If you are going to build the Empire State Building, the
first thing you need to do is dig a deep hole and pour a
strong foundation. If you are going to build a home in the
suburbs, all you need to do is pour a six-inch slab of
concrete. Most people, in their drive to get rich, are trying
to build an Empire State Building on a six-inch slab.
Our school system, created in the Agrarian Age, still
believes in homes with no foundation. Dirt floors are still
the rage. So kids graduate from school with virtually no
financial foundation. One day, sleepless and deep in debt in
suburbia, living the American Dream, they decide that the
answer to their financial problems is to find a way to get
rich quick.
Construction on the skyscraper begins. It goes up
quickly, and soon, instead of the Empire State Building, we
have the Leaning Tower of Suburbia. The sleepless nights
return.
As for Mike and me in our adult years, both of our
choices were possible because we were taught to pour a
strong financial foundation when we were just kids.

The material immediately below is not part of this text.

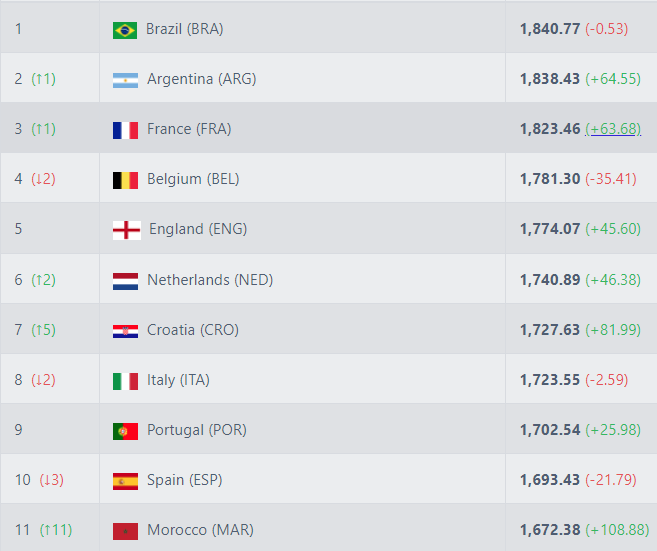
Task: Click the Argentina flag icon
Action: 125,79
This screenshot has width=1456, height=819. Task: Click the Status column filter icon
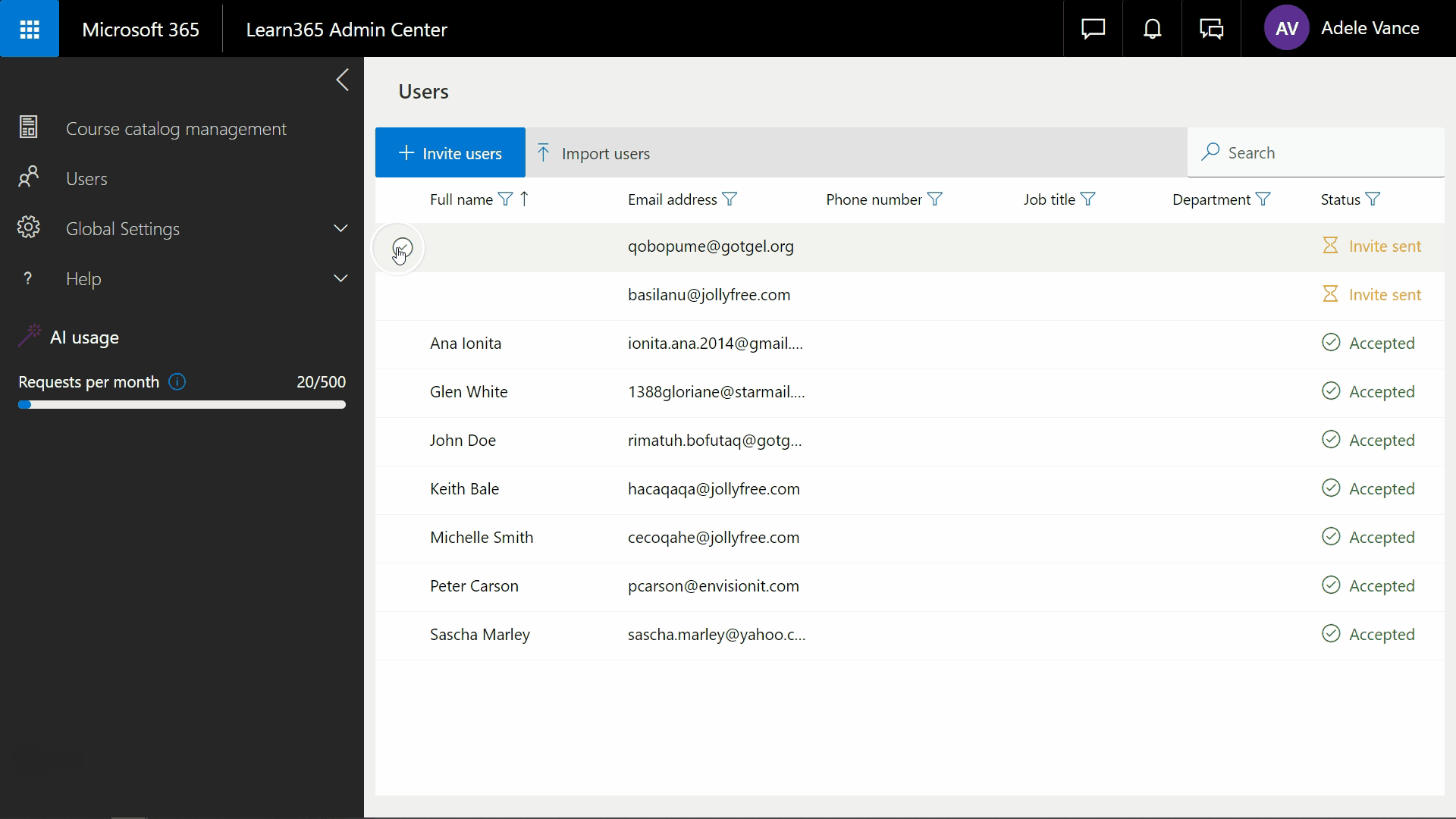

Accounting is possibly the most confusing, boring subject
in the world, but if you want to be rich long-term, it could
be the most important subject. For rich dad, the question
was how to take a boring and confusing subject and teach it
to kids. The answer he found was to make it simple by
teaching it in pictures.
My rich dad poured a strong financial foundation for
Mike and me. Since we were just kids, he created a simple
way to teach us.
For years he only drew pictures and used few words.